Prima o poi, tutti cedevano. Era solo questione di tempo. 

Mi alzai dalla sedia, girandogli intorno lentamente, come un cacciatore con la sua preda. Le sue gambe tremarono e gocce di sudore gli scesero sulla fronte. 

"Non mi piace perdere tempo, Charlie. E non mi piacciono le persone che mi mentono" gli poggiai le mani sulle spalle quando gli fui dietro e strinsi la presa, facendolo sussultare. Mi abbassai alla sua altezza e lo vidi tremare di nuovo.

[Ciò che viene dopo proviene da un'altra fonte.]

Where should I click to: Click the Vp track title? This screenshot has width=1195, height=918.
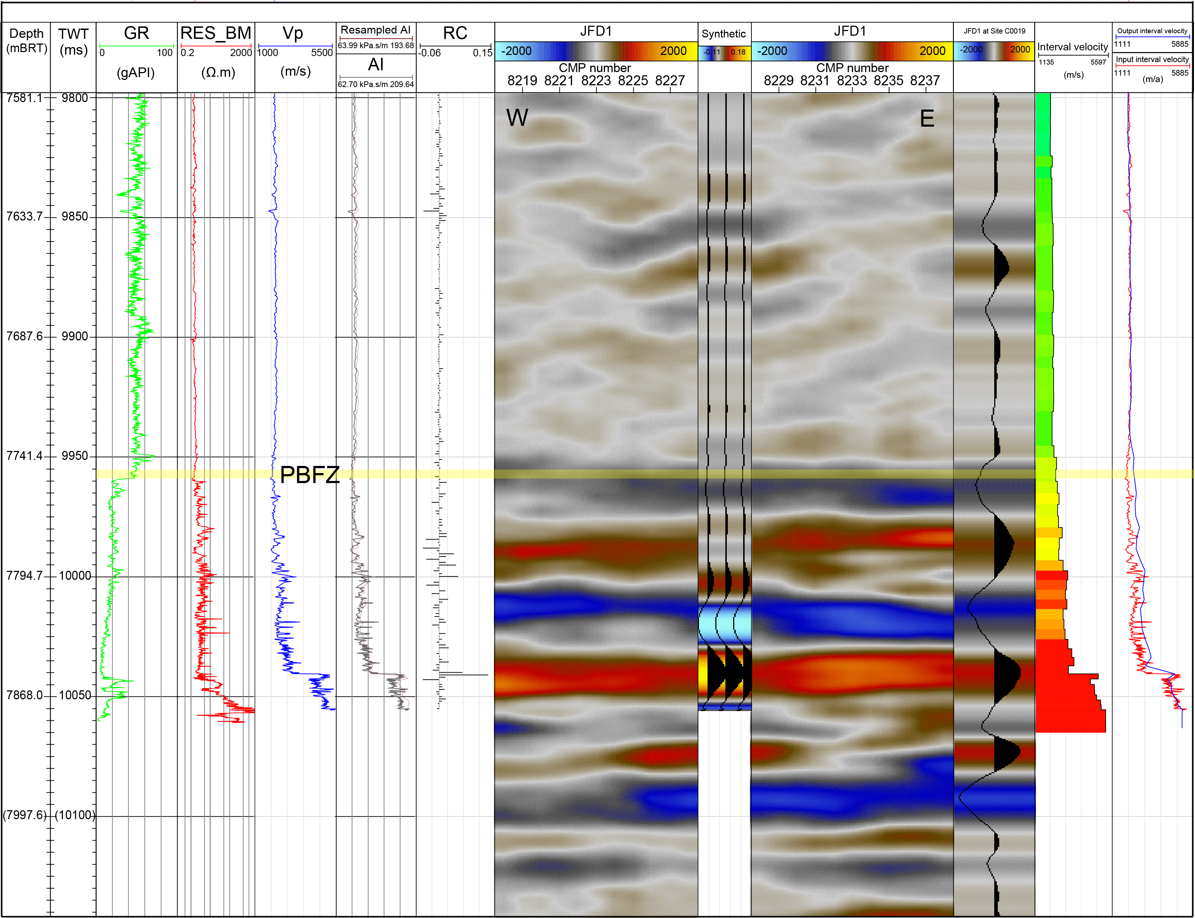(293, 33)
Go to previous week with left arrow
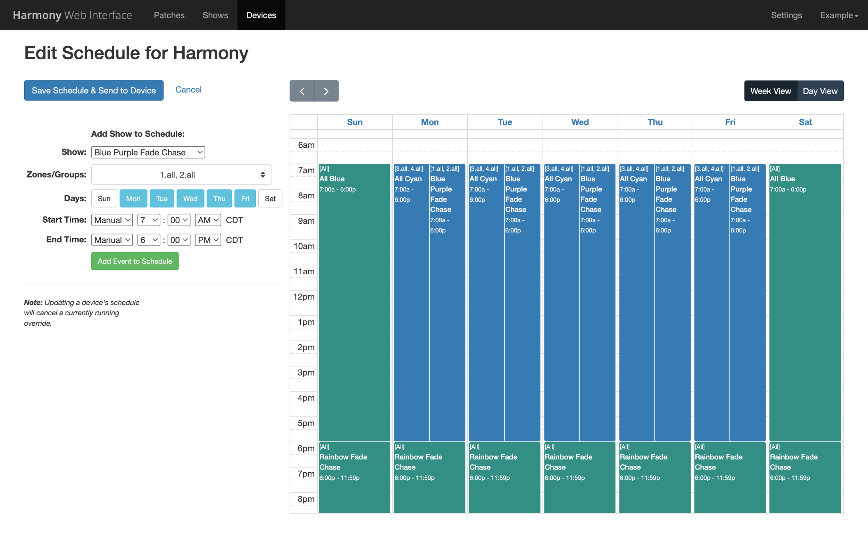Viewport: 868px width, 542px height. point(301,91)
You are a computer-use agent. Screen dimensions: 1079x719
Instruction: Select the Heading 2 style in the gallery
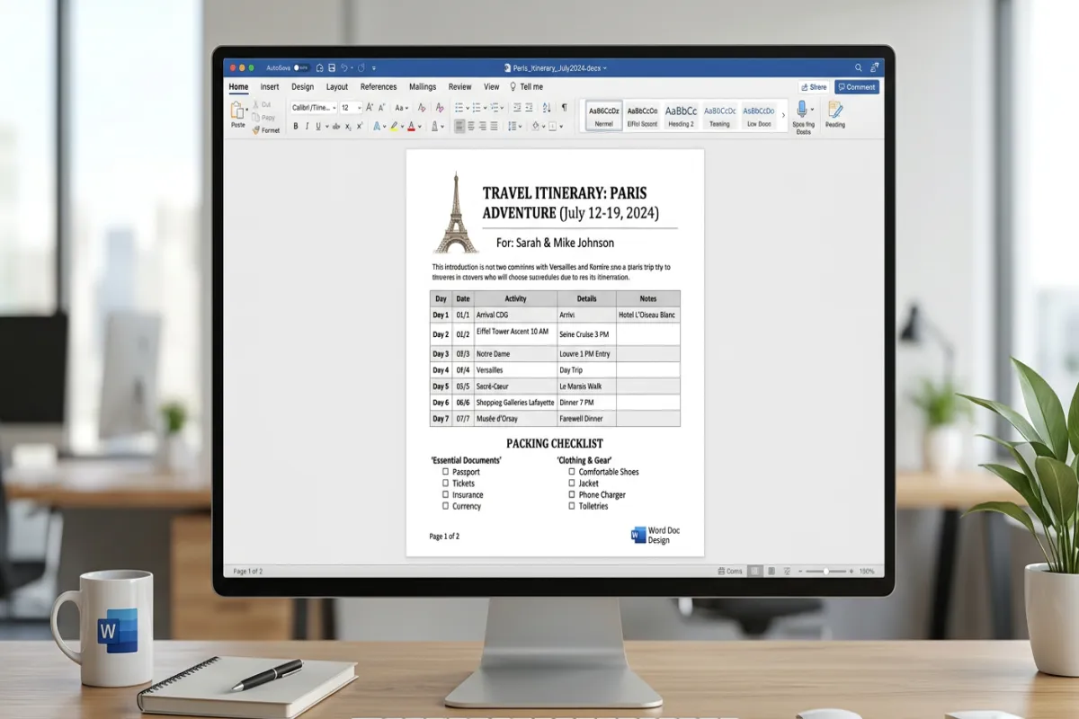(x=680, y=115)
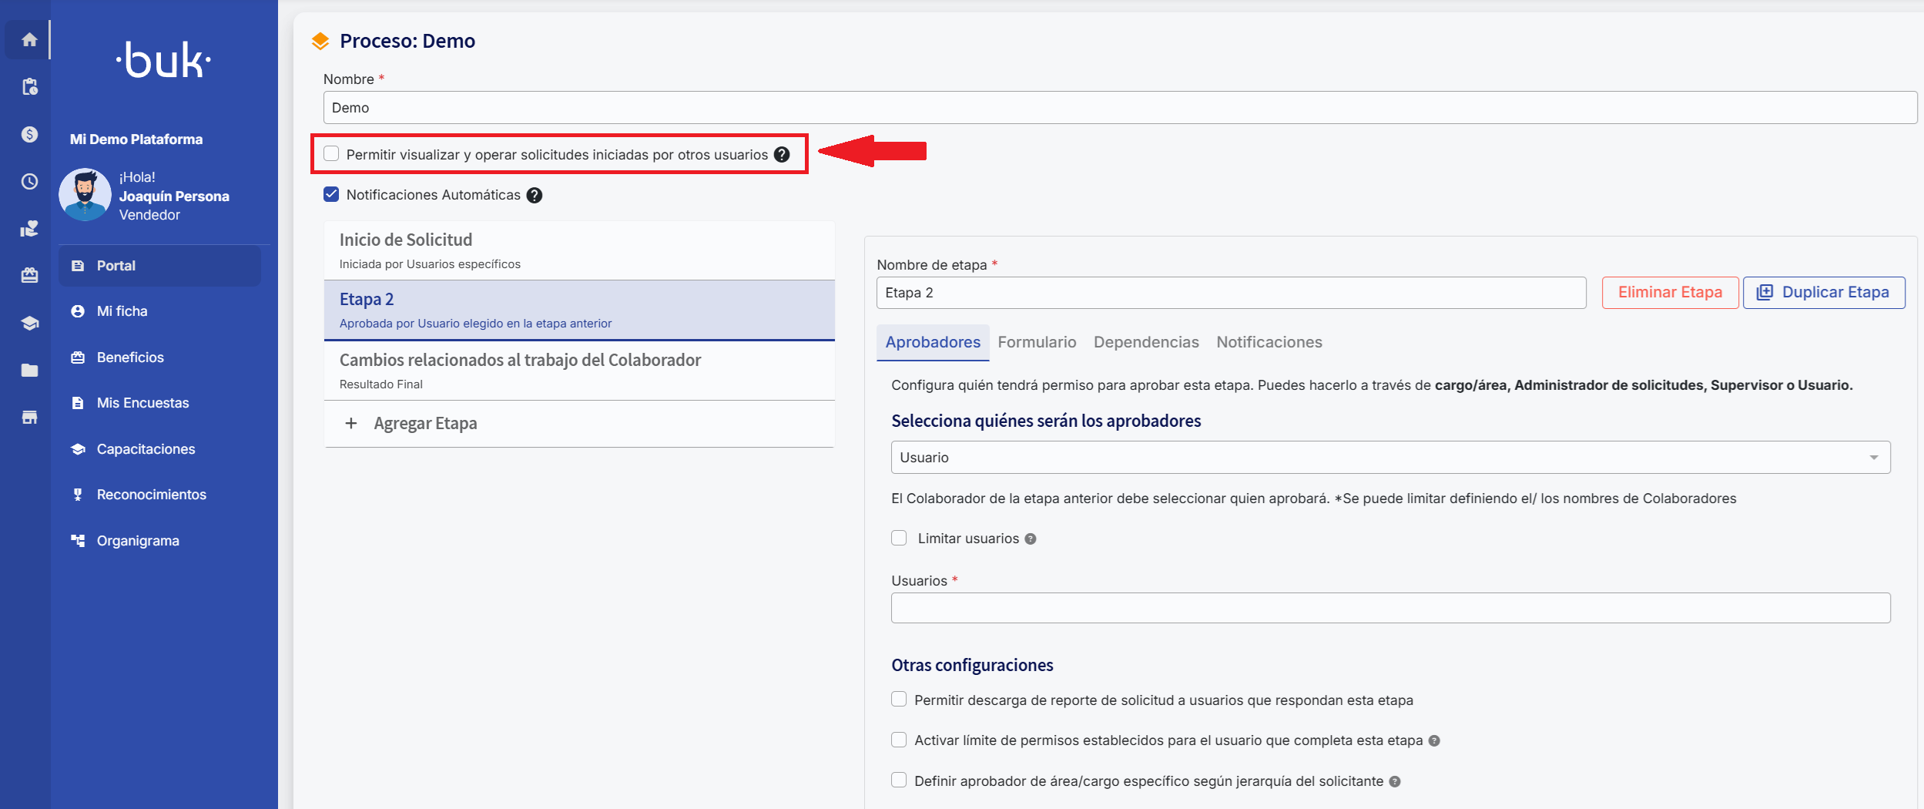Open the dollar payments icon in rail
This screenshot has width=1924, height=809.
pos(29,134)
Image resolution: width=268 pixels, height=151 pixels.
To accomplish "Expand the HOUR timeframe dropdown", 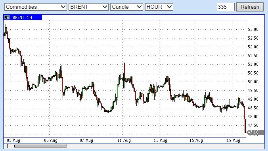I will tap(159, 7).
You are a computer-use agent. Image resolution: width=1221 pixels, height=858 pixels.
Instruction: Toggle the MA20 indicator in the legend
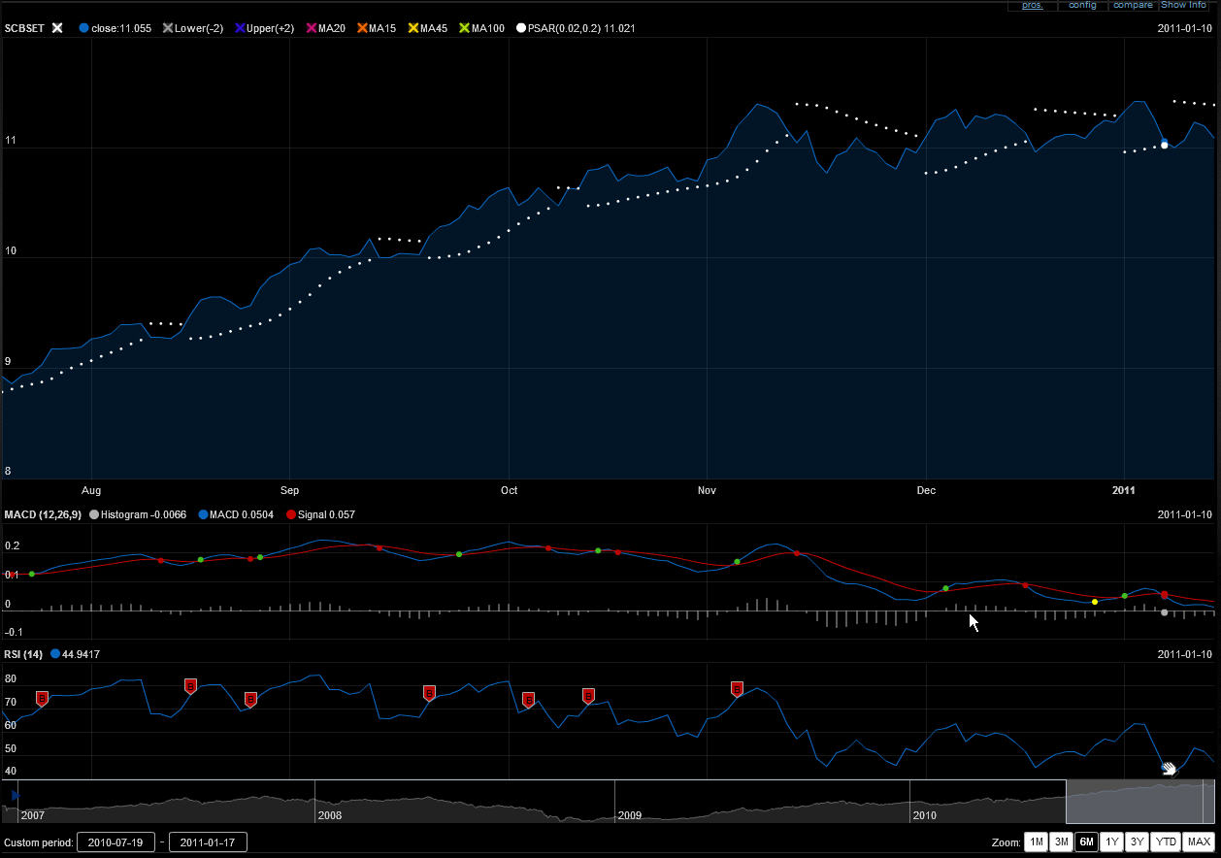tap(325, 28)
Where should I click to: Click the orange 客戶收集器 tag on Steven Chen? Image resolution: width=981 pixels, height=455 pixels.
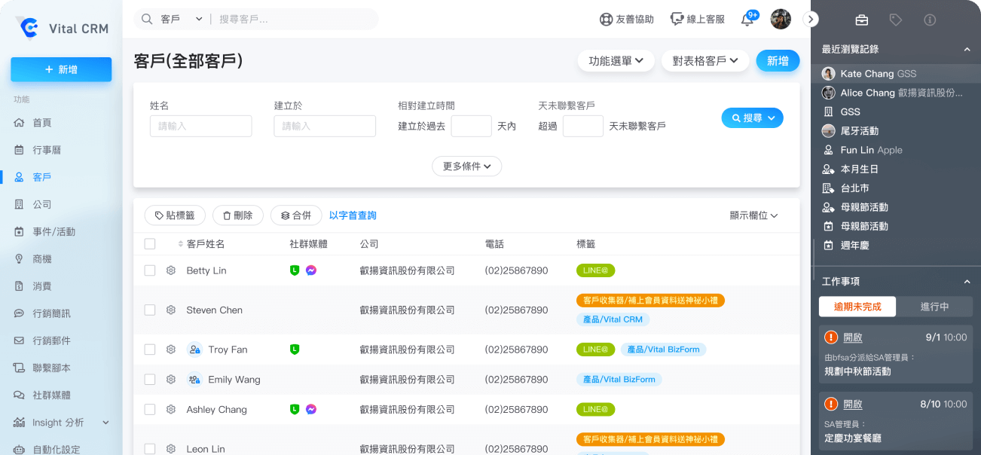click(x=650, y=301)
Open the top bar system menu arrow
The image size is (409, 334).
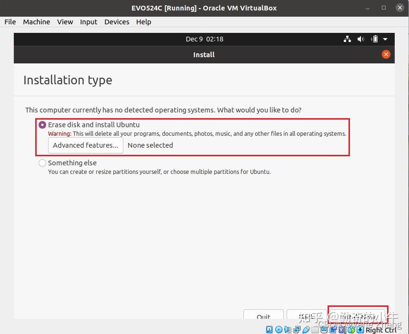point(385,40)
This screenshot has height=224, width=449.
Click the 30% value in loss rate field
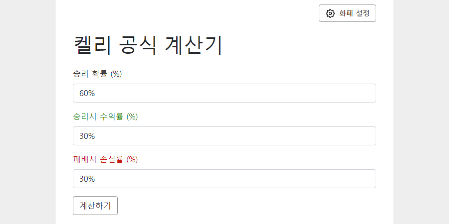(x=87, y=179)
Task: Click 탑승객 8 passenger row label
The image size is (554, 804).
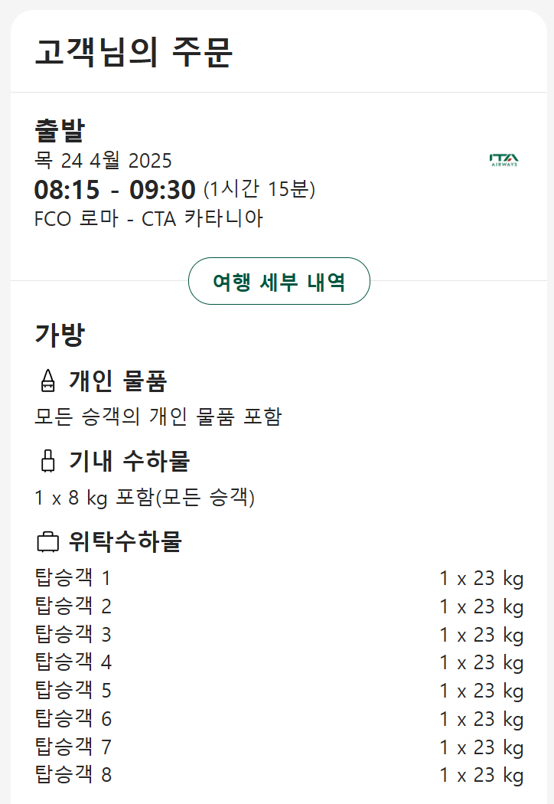Action: coord(73,775)
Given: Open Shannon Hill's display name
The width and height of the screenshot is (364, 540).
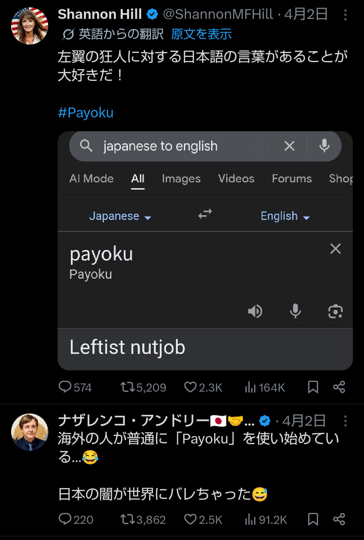Looking at the screenshot, I should (100, 14).
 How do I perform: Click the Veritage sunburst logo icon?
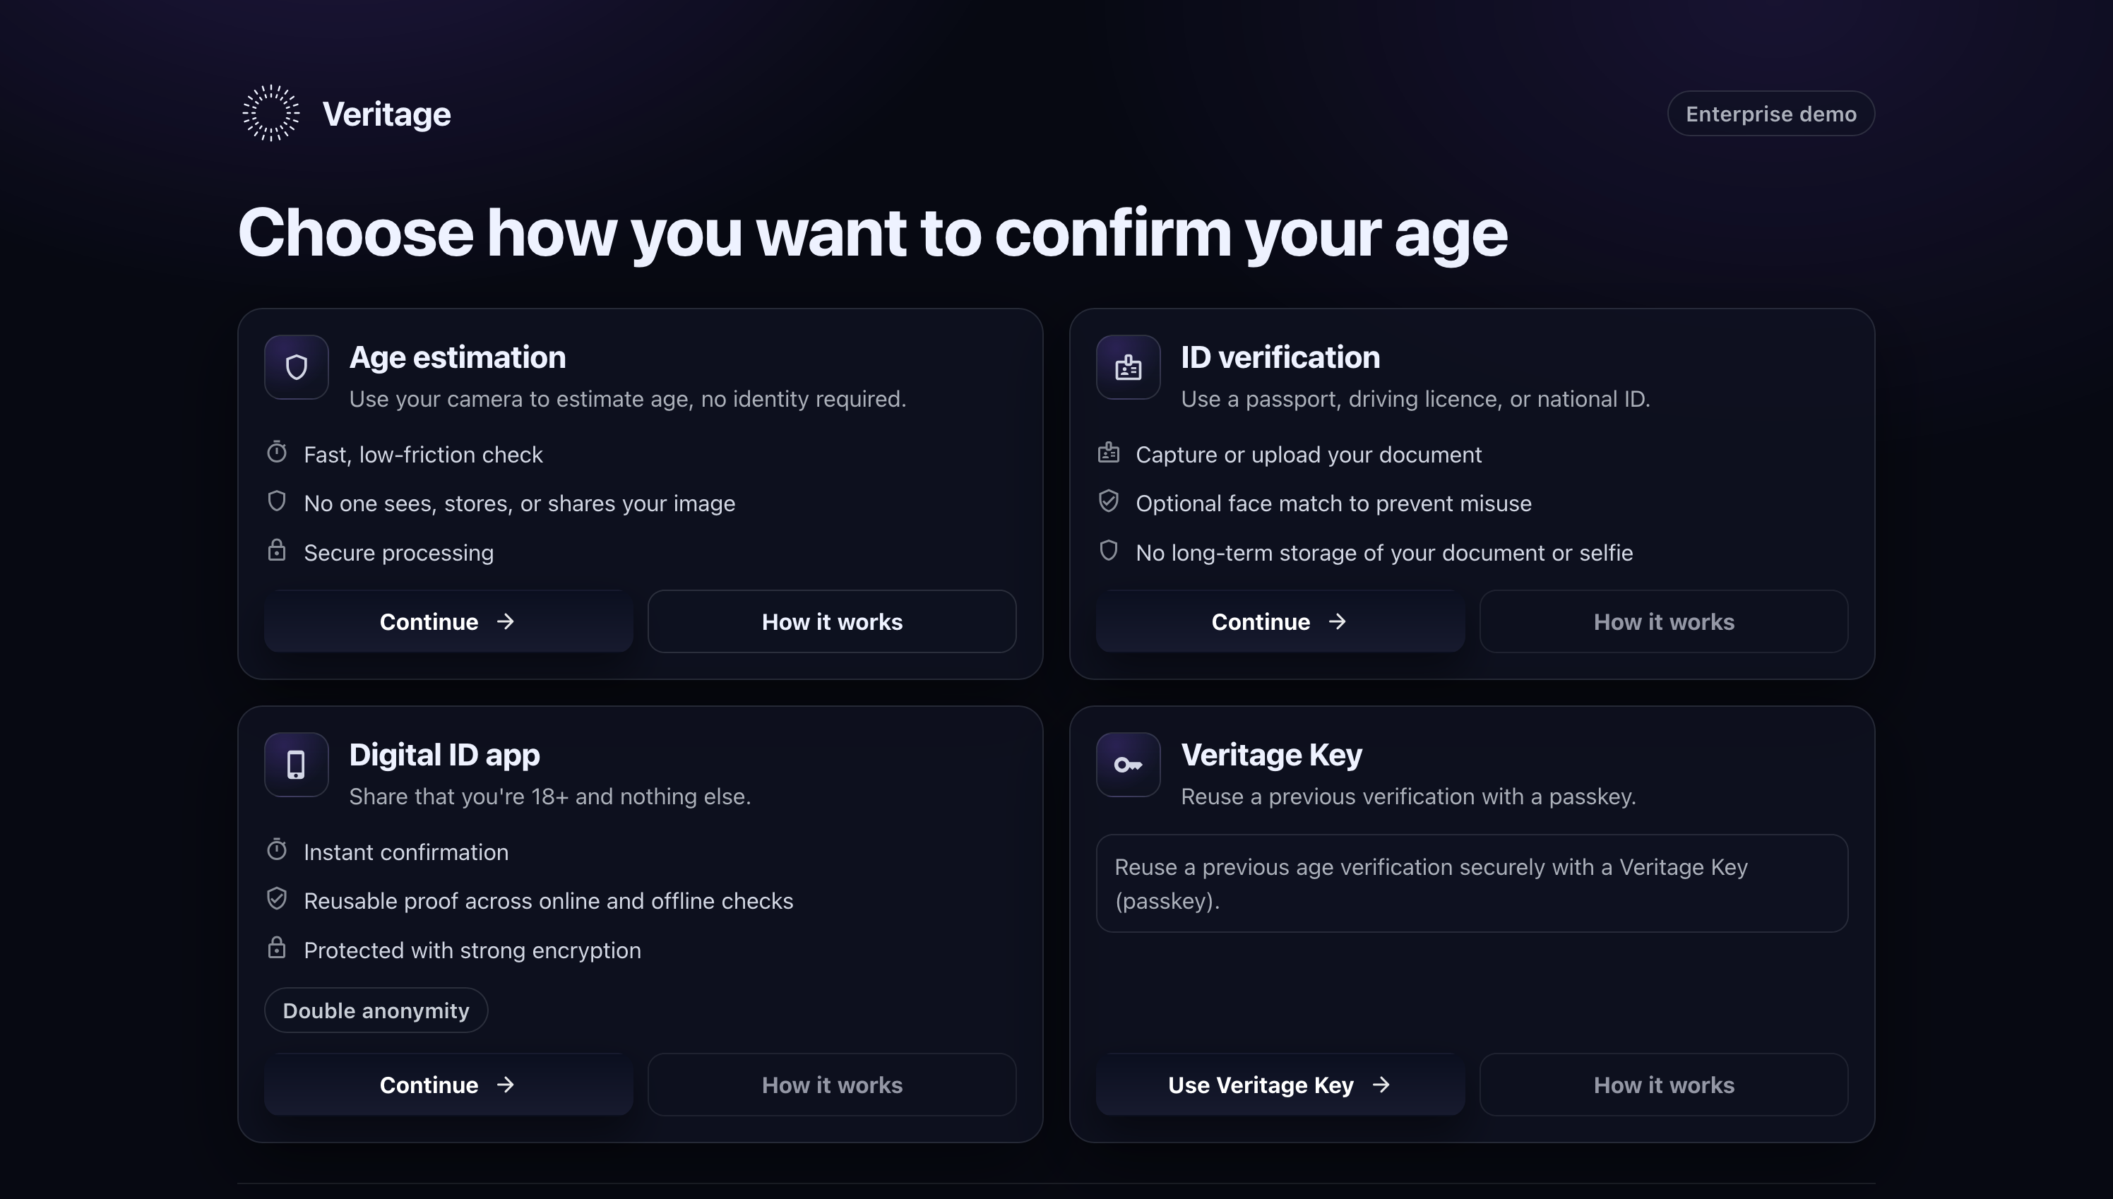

"Hai fatto la tua scelta?" chiesi con voce grave e dura. Charlie non rispose ma deglutì. Ritornai alla mia sedia con estrema lentezza, la sollevai con una mano e ne staccai una gamba. Mi girai il pezzo di legno tra le mani, mentre ogni mio movimento lo faceva trasalire e tremare. Cacciai un coltellino dal retro dei miei pantaloni e Charlie spalancò gli occhi per il terrore. Cominciai ad intagliare il legno, lentamente e in silenzio, e lui si agitò sulla sedia guardandosi intorno.

"Vuoi sapere cosa ho scoperto?" chiesi alzando lo sguardo su di lui, ma continuando ad affilare la punta del pezzo di legno. Charlie annuì spaventato, mentre una puzza di sudore cominciava a rendere l'aria pesante e irrespirabile.

"Lui ti paga per occuparti di queste operazioni. Ora, è chiaro perché lo proteggi. Quello che non mi è chiaro è perché proprio io". Lo guardai negli occhi, abbassandomi alla sua altezza e poggiando le mani sulle ginocchia. 

Lui sfuggì al mio sguardo, non rispondendo, e sospirai frustrato. Mi misi dritto e intagliai ancora per qualche secondo. Quando fu pronto, posai il coltello al suo posto e mi rigirai il paletto tra le mani, mentre il respiro agitato e frenetico di Charlie era l'unico rumore che si sentiva nella stanza.